What is the difference between a municipal bond and a Treasury bond? ›

Municipal bonds can be a tax haven, often generating higher returns than Treasuries. They can still lose to inflation and tie up large sums of money for much longer than a recession typically lasts.

Is now a good time to invest in the stock market? ›

Based on the stock market's historic performance, there's never necessarily a bad time to buy -- as long as you keep a long-term outlook. The market can be volatile in the short term (even in strong economic times), but it has a perfect track record of seeing positive returns over many years.

What if I invested $1,000 in Netflix 10 years ago? ›

So, if you had invested in Netflix ten years ago, you're likely feeling pretty good about your investment today. A $1000 investment made in March 2014 would be worth $9,728.72, or a gain of 872.87%, as of March 4, 2024, according to our calculations. This return excludes dividends but includes price appreciation.

Should I invest in the stock market now or wait? ›

With the right strategy, there's never necessarily a bad time to invest in the stock market. Regardless of whether prices surge or dip in the coming months, by investing in quality stocks and staying in the market for the long haul, you can maximize your earnings while minimizing risk.

What happens to stock when a company fails? ›

Key Takeaways

If a company declares Chapter 11 bankruptcy, it is asking for a chance to reorganize and recover. If the company survives, your shares may, too, or the company may cancel existing shares, making yours worthless. If the company declares Chapter 7, the company is dead, and so are your shares.

What is a bad company to invest in? ›

The 25 Worst Stocks in Modern History
RankCompanyLifetime Wealth Losses
1WORLDCOM-$102B
2RIVIAN AUTOMOTIVE-$92B
3VIAVI SOLUTIONS-$87B
4LUCENT TECHNOLOGIES-$85B
21 more rows
Sep 11, 2023

What happens to a company when its stock becomes worthless? ›

When a company can no longer operate profitably, it may be forced to declare bankruptcy. At this point, the company is essentially worthless until it decides to restructure or fold altogether. Companies in this precarious situation have two choices: Chapter 11 bankruptcy, also known as a reorganization.

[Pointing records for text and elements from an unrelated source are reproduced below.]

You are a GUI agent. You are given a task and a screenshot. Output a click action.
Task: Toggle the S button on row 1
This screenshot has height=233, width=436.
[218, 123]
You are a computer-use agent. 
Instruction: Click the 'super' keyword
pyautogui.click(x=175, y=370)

Should you buy bonds when interest rates are high? ›

Should I only buy bonds when interest rates are high? There are advantages to purchasing bonds after interest rates have risen. Along with generating a larger income stream, such bonds may be subject to less interest rate risk, as there may be a reduced chance of rates moving significantly higher from current levels.

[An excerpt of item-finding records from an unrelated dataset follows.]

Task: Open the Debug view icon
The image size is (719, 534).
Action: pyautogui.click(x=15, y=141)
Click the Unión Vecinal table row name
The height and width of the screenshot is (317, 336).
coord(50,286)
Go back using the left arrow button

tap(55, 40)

Can you lose money on bonds if held to maturity? ›

Holding bonds vs. trading bonds

If you're holding the bond to maturity, the fluctuations won't matter—your interest payments and face value won't change.

Where does your money go when you buy a stock? ›

Stocks work like this: Companies sell shares in their business, also known as stocks, to investors. Investors buy that stock, which in turn provides the companies money for expanding their business through creating new products, hiring more employees or other business initiatives.

When you buy municipal bonds, you are lending money to the government.? ›

Municipal bonds are a type of debt obligation issued by local, county and state governments. Also called munis, municipal bonds are a way for investors to earn some interest in exchange for loaning money to pay for things like constructing roads, bridges, schools and hospitals.

Are municipal bonds loans to the government? ›

Municipal bonds (or “munis” for short) are debt securities issued by states, cities, counties and other governmental entities to fund day-to-day obligations and to finance capital projects such as building schools, highways or sewer systems.

When you are buying a bond you are loaning money to the government? ›

A bond is a fixed-income instrument and investment product where individuals lend money to a government or company at a certain interest rate for an amount of time. The entity repays individuals with interest in addition to the original face value of the bond.

Are bonds lending money to the government? ›

When you buy a U.S. savings bond, you lend money to the U.S. government. In turn, the government agrees to pay that much money back later - plus additional money (interest).